Emmanuel Macron es un político cultivado, afiliado a la elite de la masonería francesa, que gusta de distanciarse de la plebe, porque cree como Stalin que «hay que admirar a los pueblos, pero temer a las multitudes», un hombre que no sabe bajar a la calle y comprenderla, porque piensa que es la calle quien ha de ponerse a su altura, y gusta de la alta política sin saber -como Fraga le espetó a Suárez- a qué precio van los garbanzos. Y así le ha ido a Macron, con Marine Le Pen, política curtida en los populismos, poniendo en peligro la estabilidad no sólo de Francia, sino también de Europa.

Le ha faltado a Macron el apoyo de las clases populares –empleados, trabajadores y pequeños comerciantes- y ha ganado las elecciones de esta semana porque le han apoyado los jubilados y los dirigentes y cuadros de empresa. Los analistas han dado cien vueltas para explicar estas elecciones olvidándose lo que a mi entender ha sido crucial: que Macron no ha sabido, y no sabe, decir cosas como «leche, cacao, avellanas y azúcar». Dicho de otra manera, no ha manejado un lenguaje como el que necesitan nuestras sociedades actuales, que es el lenguaje emocional, y no ha sabido articular un mensaje entusiasmador, de futuro. De Gaulle e incluso Sarkozy sí supieron hacerlo. Recuerdo en los años 60 ver a De Gaulle por televisión diciendo aquello de «madres, os garantizo un futuro prometedor para vuestros hijos». Todas las madres le votaron y ganó aquel referendum. Este discurso de De Gaulle se vendió en forma de disco y vendió más que Aznavour.

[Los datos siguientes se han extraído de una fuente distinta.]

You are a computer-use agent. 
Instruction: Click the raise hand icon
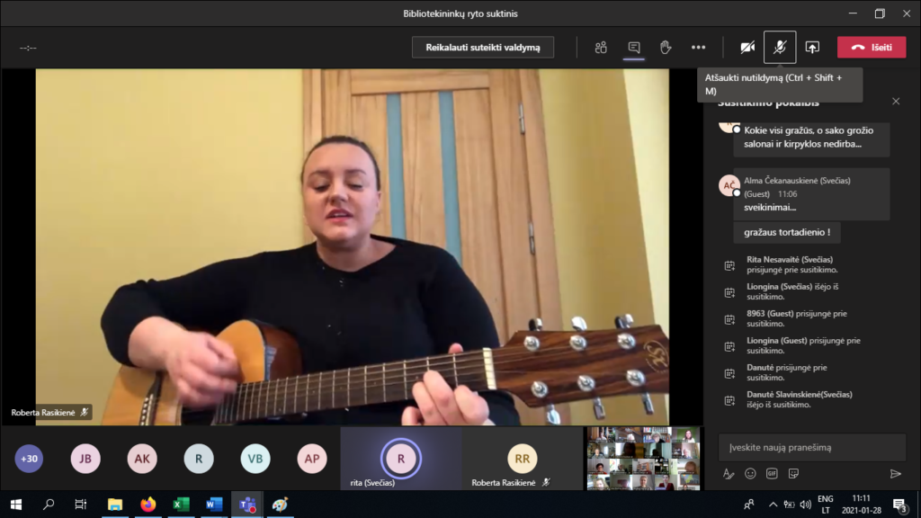(665, 47)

Cómo se articula un mensaje: con una idea. Sí, una única idea que resuma todo cuanto se quiere decir, que sea entendida, que genere una reacción positiva, que convenza, que sintonice con lo que el país necesita y demuestre que se empatiza con el país. Eso es un mensaje. Y luego, justificqr este mensaje con argumentos, datos y entusiasmo. Porque el entusiasmo, dice un proverbio chino, es más contagioso que la gripe. Eso es lo que Macron, y tantos políticos nuestros, no saben o no quieren articular y menos con un lenguaje convincente. No sirve eso de «España va bien» cuando hay cuatro millones de parados, ni hablar de «brotes verdes» que nadie los veía por ninguna parte. Ni eso de «el cambio» que dio el triunfo a Felipe González y que, cuatro años más tarde, cuando el país constató que no había cambios, se atrevió a decir que habría «el cambio del cambio», que tampoco llegó. Los slogans no sirven. Las ideas, el compromiso, la acción y la emoción, sí. Son los motores de la sociedad. Todo, en una idea, en una píldora maravillosa que gane voluntades.

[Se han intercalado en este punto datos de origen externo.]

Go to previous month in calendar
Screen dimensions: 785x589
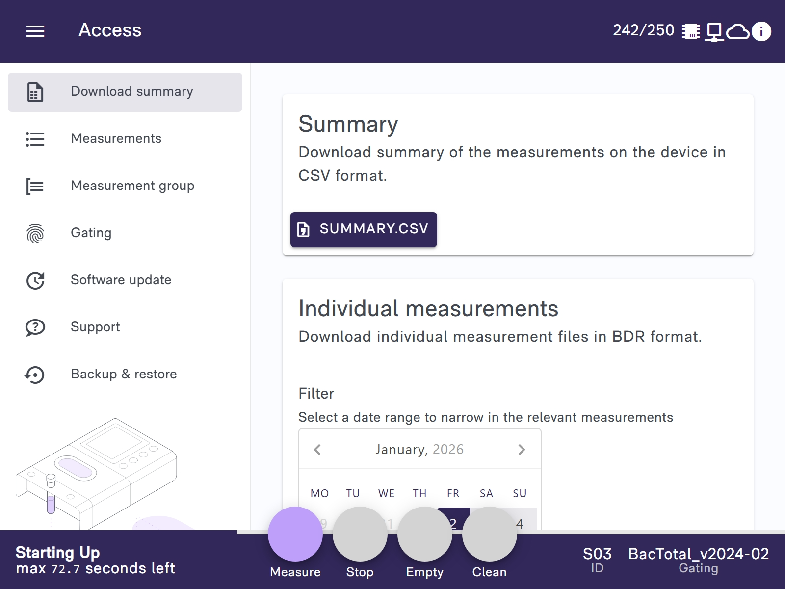point(317,450)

Tampoco son útiles los mensajes a la contra, la negación del rival, que no es más que la expresión de que no se tienen ideas de futuro. Porque a fin de cuentas de lo que se trata es de tener claro un futuro. Escribió Alejo Carpentier que «todo futuro es fabuloso», porque es una promesa de mejora. Y pintarlo del color de la negación del contrario es negar el propio futuro. Si el futuro es fabuloso, ¿por qué no se lo plantean y lo consiguen los políticos? A veces, parece que tengan malos consejeros o lo que es peor que sean de un cortoplacismo desanimante.